Macon police are working with the FBI and Giddings’ family to launch a second search at the landfill, but the search could cost $50,000 or more per day. A backhoe and a few off-road trucks are needed, as are workers to drive the equipment and vehicles.
Police detectives and a search dog previously scoured the Wolf Creek Landfill -- where garbage thrown away at Mercer University’s Walter F. George School of Law is taken -- soon after Giddings’ dismembered torso was discovered outside her Georgia Avenue apartment building June 30. The law school is located across the street from the 27-year-old Giddings’ apartment.
The search party found no additional remains.
Since then, that area of the landfill has been kept clear of other garbage in case authorities were able to perform a more in-depth search, according to a law enforcement source familiar with the investigation.
The landfill lies just north of U.S. 80 near Dry Branch, about four miles northeast of the Sgoda Road exit on Interstate 16.
Police wouldn’t object to another search at the landfill, Police Chief Mike Burns has said.
Kaitlyn Wheeler, Lauren Giddings’ 24-year-old sister, said her family has been hesitant to ask for public help in searching for her sister’s remains because of the lack of clues on where to look.
“It’s a shot in the dark, but any effort to find her body will be welcomed,” she said of the search.
As investigators continue the fine-toothed probe of their prime suspect, 25-year-old Stephen Mark McDaniel, and his belongings, authorities are not just scouring his computer and a computer that belonged to his alleged victim.
They are also examining electronics, including flash drives, memory cards and cameras, a law enforcement source said.
Police have submitted more than 200 pieces of evidence to the FBI and GBI during the course of the investigation.
Macon police still are awaiting FBI lab results of possible trace evidence that might have been in McDaniel’s decade-old Geo Prizm or in Giddings’ Mitsubishi Galant.
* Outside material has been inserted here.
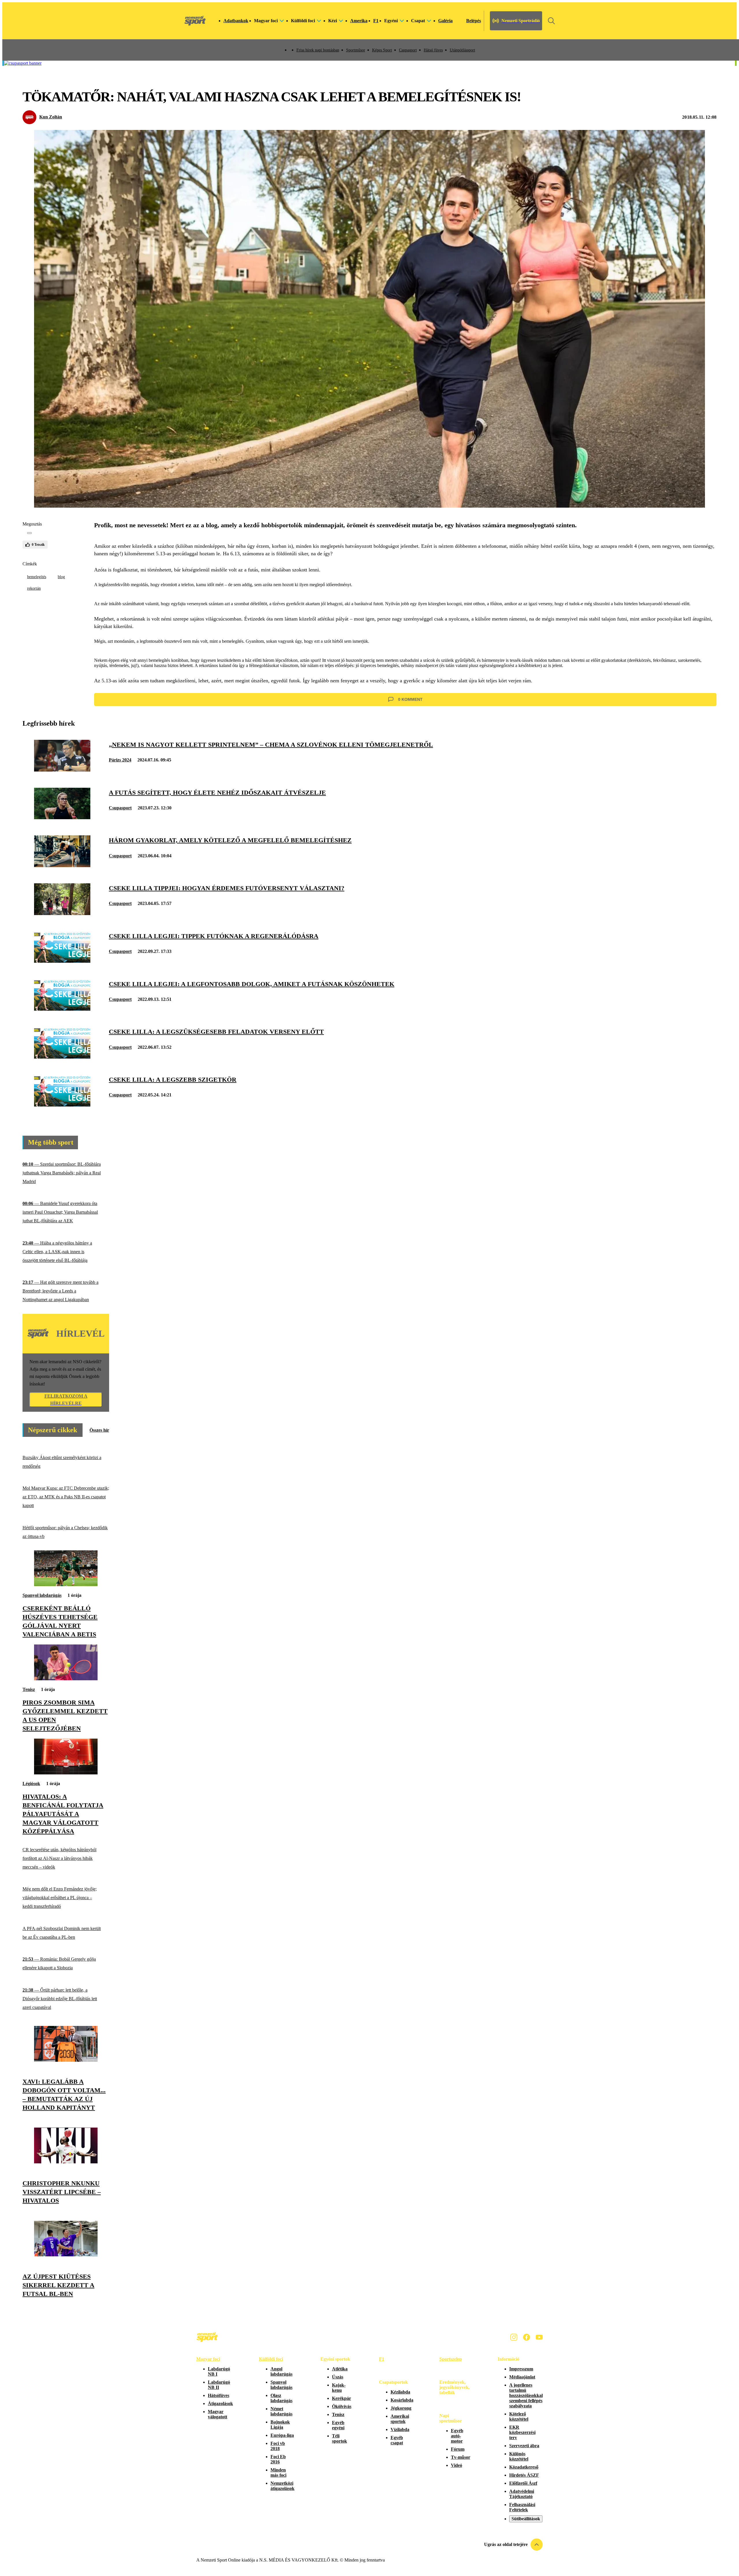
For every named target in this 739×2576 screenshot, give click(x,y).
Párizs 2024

Forensic testing also is incomplete on guns and knives found in McDaniel’s apartment.
Results haven’t been returned from evidence collected from a sexual assault kit performed on Giddings’ body.
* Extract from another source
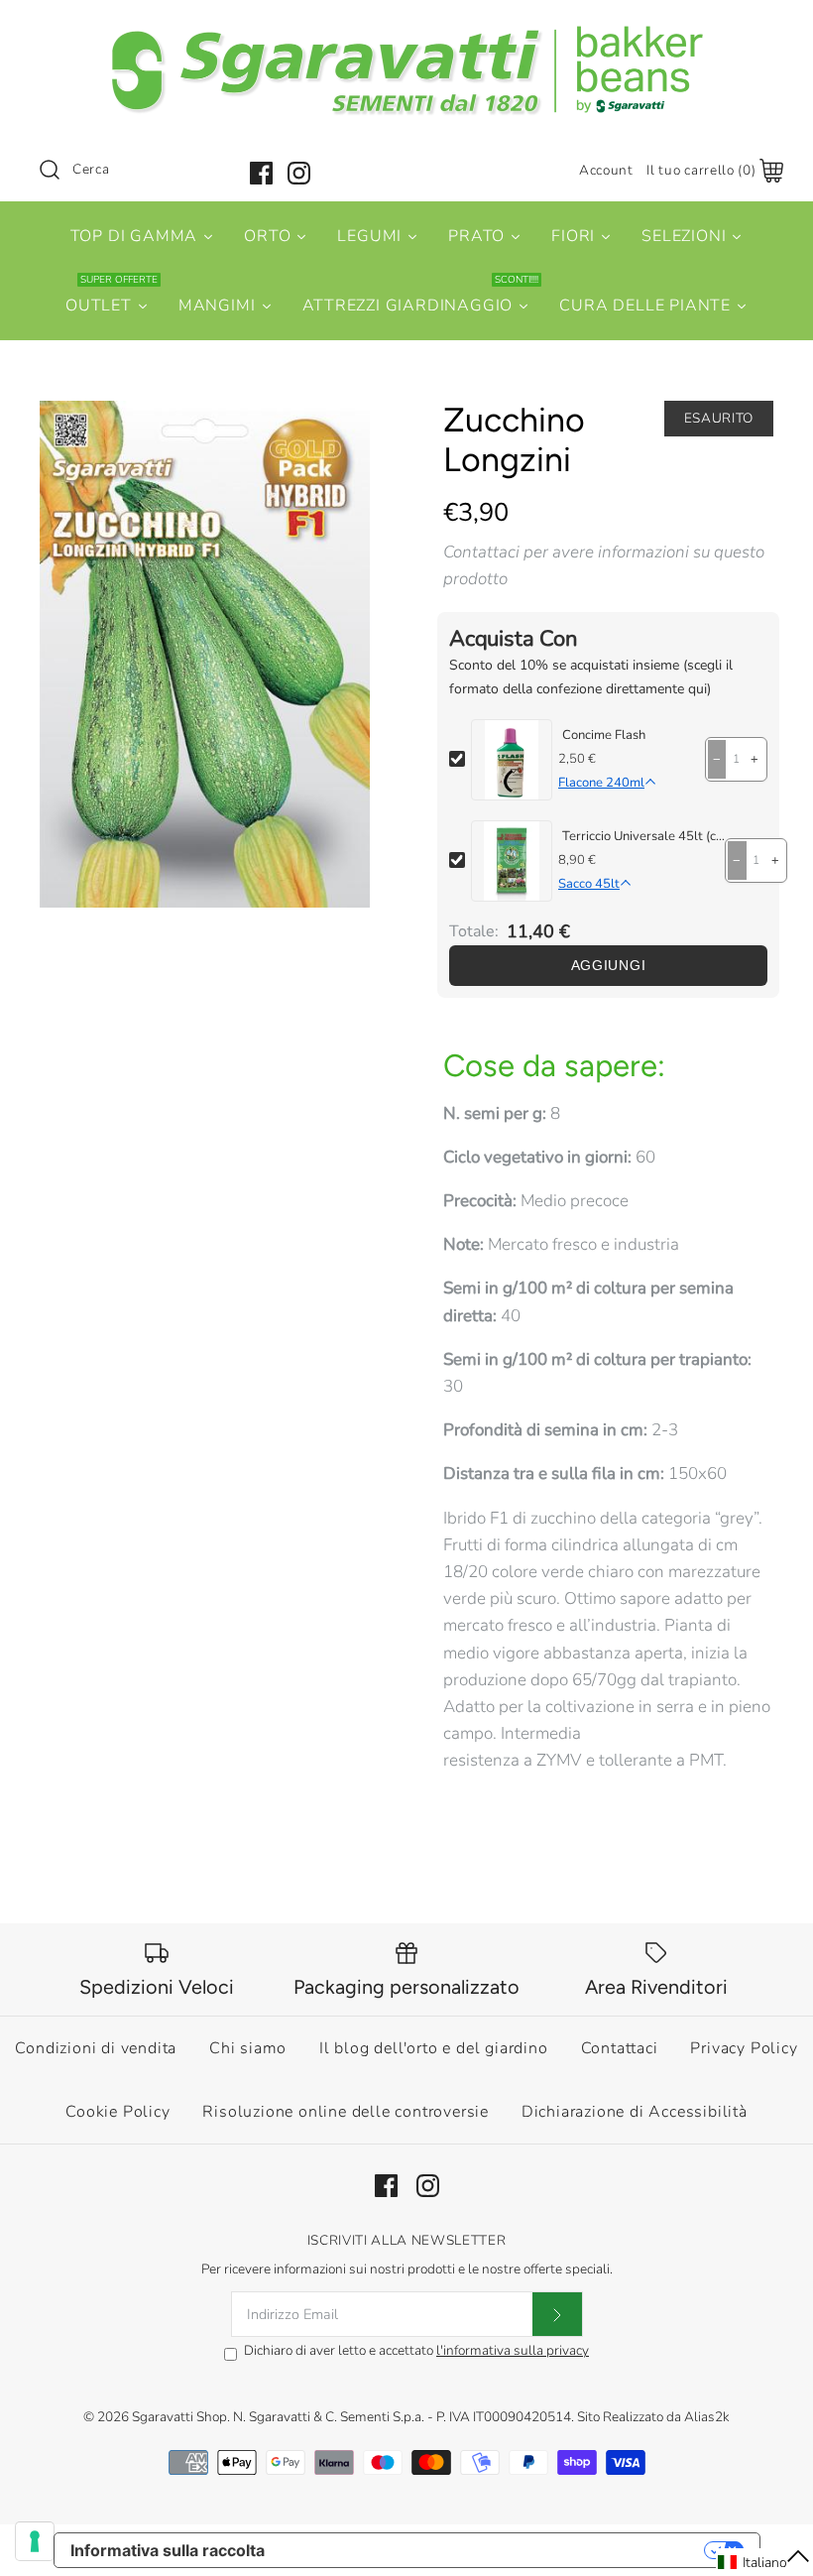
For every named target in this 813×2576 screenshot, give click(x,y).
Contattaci (619, 2048)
McDaniel was charged with murder Aug. 2 in connection with killing Giddings, his neighbor and law school classmate.
His arrest warrant alleges that authorities found a hacksaw with Giddings’ DNA in a locked room at the apartment complex. Packaging for the saw was recovered from McDaniel’s apartment, as were a master key to the complex and a key to Giddings’ residence.
A commitment hearing is scheduled for Aug. 26 in McDaniel’s case. He is being held at the Bibb County jail without bond.